The bambusoid taxa have long been considered the most "primitive" grasses, mostly because of the presence of bracteate, indeterminate inflorescences, pseudospikelets (units of the inflorescence in woody bamboos, consisting of one to many flowers and associated glumes, that rebranch to produce successive orders of spikelets), and flowers with three lodicules (minute scales of the florets of grasses, found between the lemma and the sexual organs of the flower), six stamens, and three stigmas. Bamboos are some of the fastest growing plants in the world.

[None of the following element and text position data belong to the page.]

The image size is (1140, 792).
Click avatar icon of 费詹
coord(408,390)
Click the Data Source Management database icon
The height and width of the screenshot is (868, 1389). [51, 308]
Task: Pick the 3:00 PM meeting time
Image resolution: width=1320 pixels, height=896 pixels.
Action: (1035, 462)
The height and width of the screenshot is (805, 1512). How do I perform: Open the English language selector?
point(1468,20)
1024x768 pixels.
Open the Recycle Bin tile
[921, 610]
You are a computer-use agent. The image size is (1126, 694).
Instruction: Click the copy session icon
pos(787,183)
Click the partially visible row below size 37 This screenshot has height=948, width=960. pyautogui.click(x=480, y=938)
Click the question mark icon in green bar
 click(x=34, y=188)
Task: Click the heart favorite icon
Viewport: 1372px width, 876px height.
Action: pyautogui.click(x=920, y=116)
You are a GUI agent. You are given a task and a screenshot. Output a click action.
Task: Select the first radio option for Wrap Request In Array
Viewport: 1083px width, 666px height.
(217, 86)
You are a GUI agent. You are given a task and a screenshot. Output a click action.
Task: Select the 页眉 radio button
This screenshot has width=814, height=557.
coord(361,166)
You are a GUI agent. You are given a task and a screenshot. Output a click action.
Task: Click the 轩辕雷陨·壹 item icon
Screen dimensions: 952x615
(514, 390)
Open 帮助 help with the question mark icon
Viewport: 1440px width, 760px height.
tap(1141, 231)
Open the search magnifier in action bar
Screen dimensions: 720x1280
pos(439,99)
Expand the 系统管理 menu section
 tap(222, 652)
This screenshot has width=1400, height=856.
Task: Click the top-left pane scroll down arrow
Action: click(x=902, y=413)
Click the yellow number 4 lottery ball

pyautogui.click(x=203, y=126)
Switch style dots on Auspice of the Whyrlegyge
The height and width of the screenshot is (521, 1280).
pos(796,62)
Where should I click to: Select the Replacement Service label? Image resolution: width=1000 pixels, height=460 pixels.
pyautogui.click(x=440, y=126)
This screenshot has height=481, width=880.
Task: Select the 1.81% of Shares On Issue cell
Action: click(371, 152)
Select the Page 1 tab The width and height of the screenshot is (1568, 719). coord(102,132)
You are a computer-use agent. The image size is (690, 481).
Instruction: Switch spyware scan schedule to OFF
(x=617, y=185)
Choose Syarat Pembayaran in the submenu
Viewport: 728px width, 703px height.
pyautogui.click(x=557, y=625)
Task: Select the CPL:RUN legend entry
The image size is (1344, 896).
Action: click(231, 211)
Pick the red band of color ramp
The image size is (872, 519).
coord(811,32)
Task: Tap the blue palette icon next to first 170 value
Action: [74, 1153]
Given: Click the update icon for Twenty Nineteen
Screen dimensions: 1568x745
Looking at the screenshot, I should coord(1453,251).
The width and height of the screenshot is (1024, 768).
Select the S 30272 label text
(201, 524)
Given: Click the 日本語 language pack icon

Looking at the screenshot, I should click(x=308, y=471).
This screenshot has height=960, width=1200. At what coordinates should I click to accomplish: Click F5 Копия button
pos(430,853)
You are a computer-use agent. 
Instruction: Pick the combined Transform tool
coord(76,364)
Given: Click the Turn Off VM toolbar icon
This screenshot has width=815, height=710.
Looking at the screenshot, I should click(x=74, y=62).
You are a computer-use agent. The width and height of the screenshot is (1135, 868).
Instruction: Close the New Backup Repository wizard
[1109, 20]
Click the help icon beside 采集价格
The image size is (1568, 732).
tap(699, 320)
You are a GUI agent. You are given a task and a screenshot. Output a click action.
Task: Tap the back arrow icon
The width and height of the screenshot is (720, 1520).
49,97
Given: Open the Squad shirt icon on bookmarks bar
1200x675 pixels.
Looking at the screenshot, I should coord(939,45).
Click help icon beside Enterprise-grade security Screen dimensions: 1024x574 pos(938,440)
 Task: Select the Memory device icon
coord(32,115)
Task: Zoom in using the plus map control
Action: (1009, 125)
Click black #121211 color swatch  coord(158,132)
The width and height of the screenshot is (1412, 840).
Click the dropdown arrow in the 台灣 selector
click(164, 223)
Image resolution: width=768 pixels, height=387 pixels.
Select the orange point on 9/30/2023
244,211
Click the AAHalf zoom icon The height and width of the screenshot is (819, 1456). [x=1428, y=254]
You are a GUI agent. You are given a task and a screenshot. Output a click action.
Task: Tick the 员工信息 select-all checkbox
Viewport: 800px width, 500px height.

Bambusa vulgaris is a species of the large genus Bambusa of the clumping bamboo tribe Bambuseae, which are found largely in tropical and subtropical areas of Asia, especially in the wet Tropics. The pachymorph (sympodial or superposed in such a way as to imitate a simple axis) rhizome system of clumping bamboos expands horizontally by only a short distance each year. The shoots emerge in a tight or open habit (group), depending on the species; common bamboo has open groups. Regardless of the degree of openness of each species’ clumping habit, none of the clumpers are considered invasive. New culms can only form at the very tip of the rhizome. The Bambuseae are a group of perennial evergreens in subfamily Bambusoideae, characterized by having three stigmas and tree-like behavior, that are in turn of the true grass family Poaceae.